Sterbehilfe: Unheilbar kranker Ungar verliert vor dem Menschenrechtsgerichtshof

Straßburg – Ein an der unheilbaren Nervenkrankheit Amyotrophe Lateralsklerose (ALS) leidender Mann aus Ungarn darf laut einem Urteil des Europäischen Gerichtshofs für Menschenrechte (EGMR) keine Sterbehilfe in Anspruch nehmen. Das Gericht mit Sitz in Straßburg entschied heute, dass das ungarische Recht in diesem Punkt nicht gegen die Menschenrechtskonvention verstößt. Darin sind sowohl die aktive Sterbehilfe als auch die Reise in ein Land, in dem der assistierte Suizid legal ist, verboten.
Die Richter betonten jedoch, dass die Menschenrechtskonvention „im Lichte unserer Zeit“ ausgelegt und angewandt werden müsse. Auch die Frage der Sterbehilfe müsse unter Berücksichtigung der Entwicklungen in den europäischen Gesellschaften und der internationalen Normen im Bereich der medizinischen Ethik geprüft werden. Weiter hieß es, dass „eine qualitativ hochwertige Palliativversorgung, einschließlich des Zugangs zu einer wirksamen Schmerzbehandlung, für die Gewährleistung eines würdigen Lebensendes von entscheidender Bedeutung“ sei.

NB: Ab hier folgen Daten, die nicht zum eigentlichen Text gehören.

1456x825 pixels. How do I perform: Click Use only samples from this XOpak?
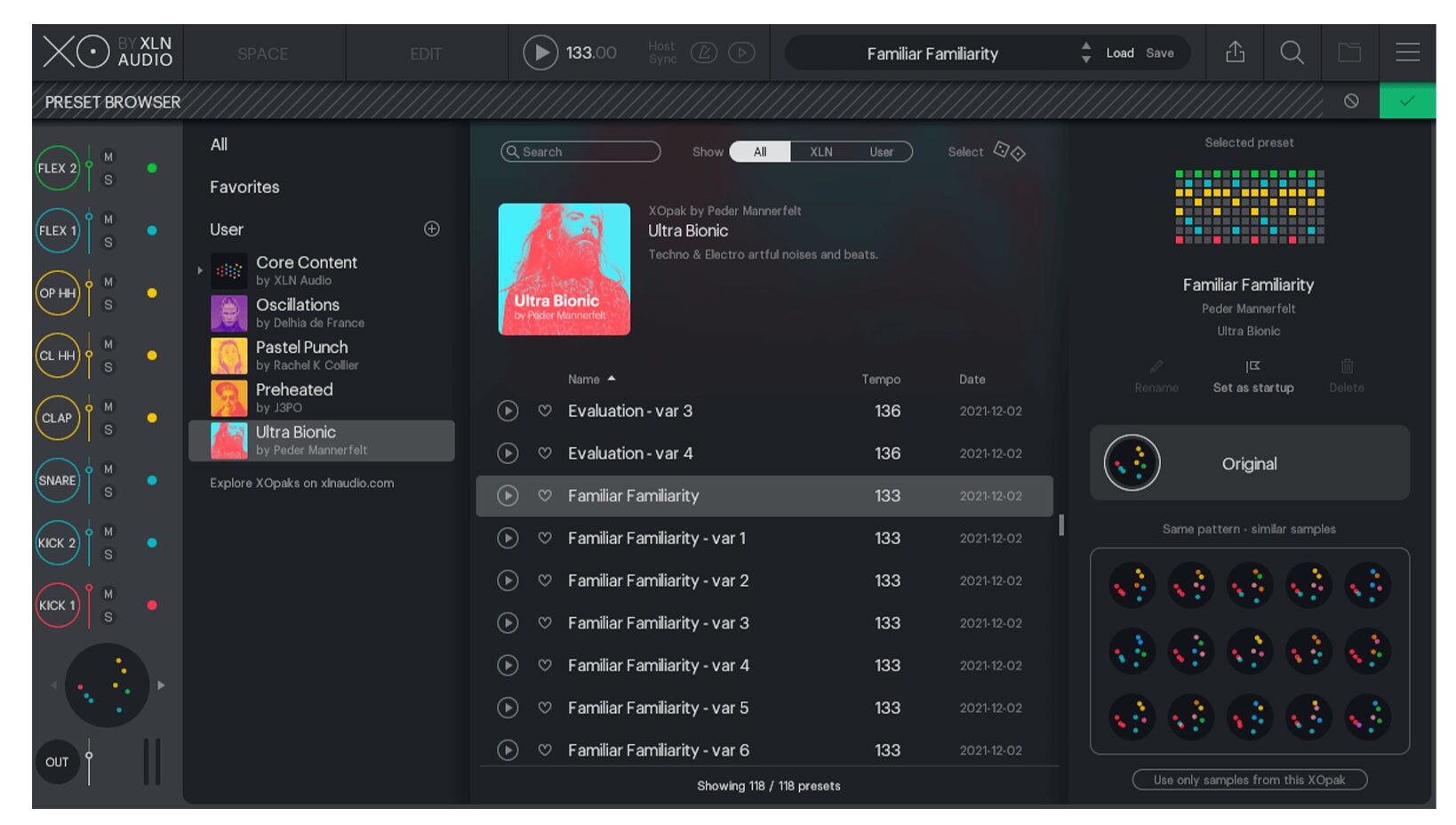tap(1249, 780)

Der 46-jährige Antragsteller leidet seit Juli 2021 an ALS. Die Krankheit, an der auch der berühmte Astrophysiker Stephen Hawking litt, führt zu einer fortschreitenden Lähmung und schließlich zum Tod. Der ungarische Rechtsanwalt hatte seinen Fall bei der Anhörung im November 2023 trotz seiner durch die Krankheit beeinträchtigten Sprache vorgetragen.

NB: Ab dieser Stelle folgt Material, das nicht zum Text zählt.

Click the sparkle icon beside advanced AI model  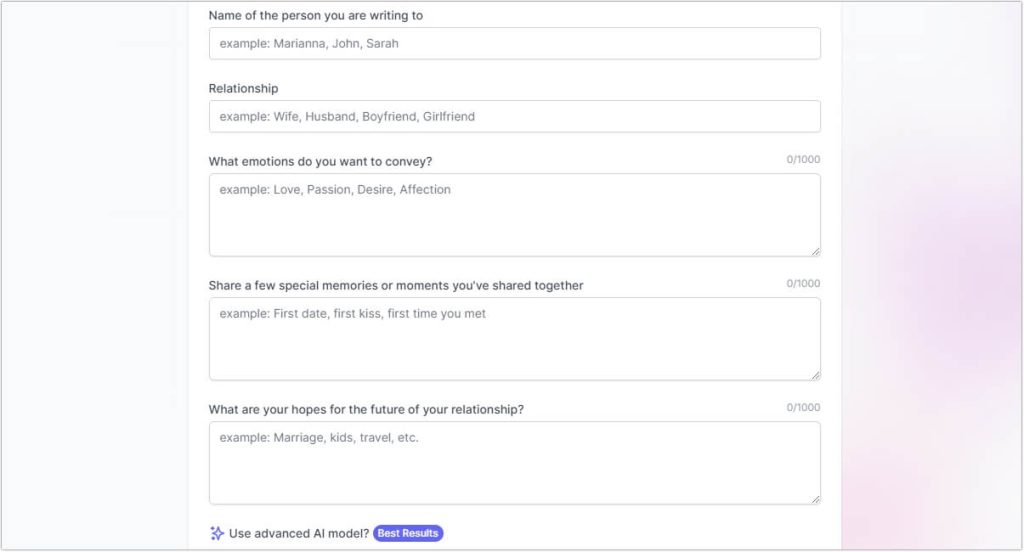click(x=217, y=533)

Er sei nicht in der Lage ohne Hilfe zu gehen, zu essen oder für sich selbst zu sorgen und rechne damit, vollständig gelähmt zu werden, sagte er und betonte: „Ich werde in meinem eigenen Körper eingesperrt sein, während ich bei vollem Bewusstsein bin.“ Daher wolle er diese Phase seiner Krankheit durch eine Form der medizinischen Sterbehilfe beenden oder so weit es geht verkürzen. Die Richter am EGMR hatten seinen Fall aufgrund der Dringlichkeit vorrangig behandelt.

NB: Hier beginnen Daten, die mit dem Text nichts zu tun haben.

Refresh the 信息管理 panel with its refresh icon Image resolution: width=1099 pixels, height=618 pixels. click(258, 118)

In Deutschland schrieb das Bundesverfassungsgericht 2020 in einem aufsehenerregenden Urteil das Recht auf selbstbestimmtes Sterben fest. Der assistierte Suizid ist damit legal, ein Gesetz mit verbindlichen Vorgaben zum Schutz der Sterbewilligen und der Assistierenden gibt es aber nicht. Zwei Gesetzentwürfe dazu erhielten im Juli 2023 nicht die erforderliche Mehrheit.